The Works of Tertullian
https://www.tertullian.org/works.htm

Roger might want to add
De virginibus velandis (On head-coverings for unmarried girls)
De resurrectione carnis (On the resurrection of the flesh)
as works after Montanism, based on the quotes above.

In Against Praxeas, there are pro-Montanist quotes in the first chapter, given above. In the 30th chapter there is a reference to the new prophecy. That seems to be it for the 31 chapters.

The idea that Tertullian's Trinitarian doctrines are radically different in Against Praxeas because of the Montanists so far has zero support.
 

Steven Avery

Well-known member
Look, it is commendable that you put together some Montanist history related to Tertullian.
Love it.

However, as usual, you lose on context.

Nothing there has any effect on his “three are one” reference in Against Praxeas, which combines with Cyprian as solid heavenly witnesses evidence.

And I should take a look at the other Tertullian quotes.
 

TwoNoteableCorruptions

Well-known member
Look, it is commendable that you put together some Montanist history related to Tertullian.
Love it.

However, as usual, you lose on context.

Nothing there has any effect on his “three are one” reference in Against Praxeas, which combines with Cyprian as solid heavenly witnesses evidence.

And I should take a look at the other Tertullian quotes.

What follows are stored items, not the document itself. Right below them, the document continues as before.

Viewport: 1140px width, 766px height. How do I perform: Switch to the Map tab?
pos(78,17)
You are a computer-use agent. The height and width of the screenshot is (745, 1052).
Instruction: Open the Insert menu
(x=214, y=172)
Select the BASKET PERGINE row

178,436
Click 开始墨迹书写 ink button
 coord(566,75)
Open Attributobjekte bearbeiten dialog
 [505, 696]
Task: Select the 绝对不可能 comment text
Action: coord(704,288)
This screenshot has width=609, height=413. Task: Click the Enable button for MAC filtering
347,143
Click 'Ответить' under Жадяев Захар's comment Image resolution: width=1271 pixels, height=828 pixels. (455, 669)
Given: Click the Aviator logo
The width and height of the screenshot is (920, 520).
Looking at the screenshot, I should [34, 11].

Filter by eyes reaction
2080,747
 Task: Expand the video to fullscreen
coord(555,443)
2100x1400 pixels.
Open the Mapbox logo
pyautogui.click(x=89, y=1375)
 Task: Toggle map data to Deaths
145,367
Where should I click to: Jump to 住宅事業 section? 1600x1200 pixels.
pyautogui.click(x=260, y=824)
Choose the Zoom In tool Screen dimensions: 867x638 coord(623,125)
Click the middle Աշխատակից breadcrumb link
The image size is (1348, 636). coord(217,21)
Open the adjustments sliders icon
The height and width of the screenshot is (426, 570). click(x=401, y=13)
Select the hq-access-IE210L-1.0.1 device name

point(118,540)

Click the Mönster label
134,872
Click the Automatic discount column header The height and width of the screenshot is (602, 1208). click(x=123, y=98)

Your twofold blind trying to lead the blind denial of the Tertullian's "acceptance" (Adv. Prax. 1) of Montanus, Maximilla, and Priscilla as "prophets", and your projectionism of your own "heavenly witnesses" belief upon what Cyprian actually calls "heavenly mysteries" 😉 is neither surprising or novel.

Good night Steven.
 

Steven Avery

Well-known member
Your twofold blind trying to lead the blind denial of the Tertullian's "acceptance" (Adv. Prax. 1) of Montanus, Maximilla, and Priscilla as "prophets", and your projectionism of your own "heavenly witnesses" belief upon what Cyprian actually calls "heavenly mysteries" 😉 is neither surprising or novel.
Good night Steven.

Nonsense.

I just checked carefully and saw that the Trinitarian exposition in Against Praxeas has nothing doctrinally connected to the Montanist issues.

You just put up a false pretense in order to separate the Tertullian “three are one” from the Cyprian references.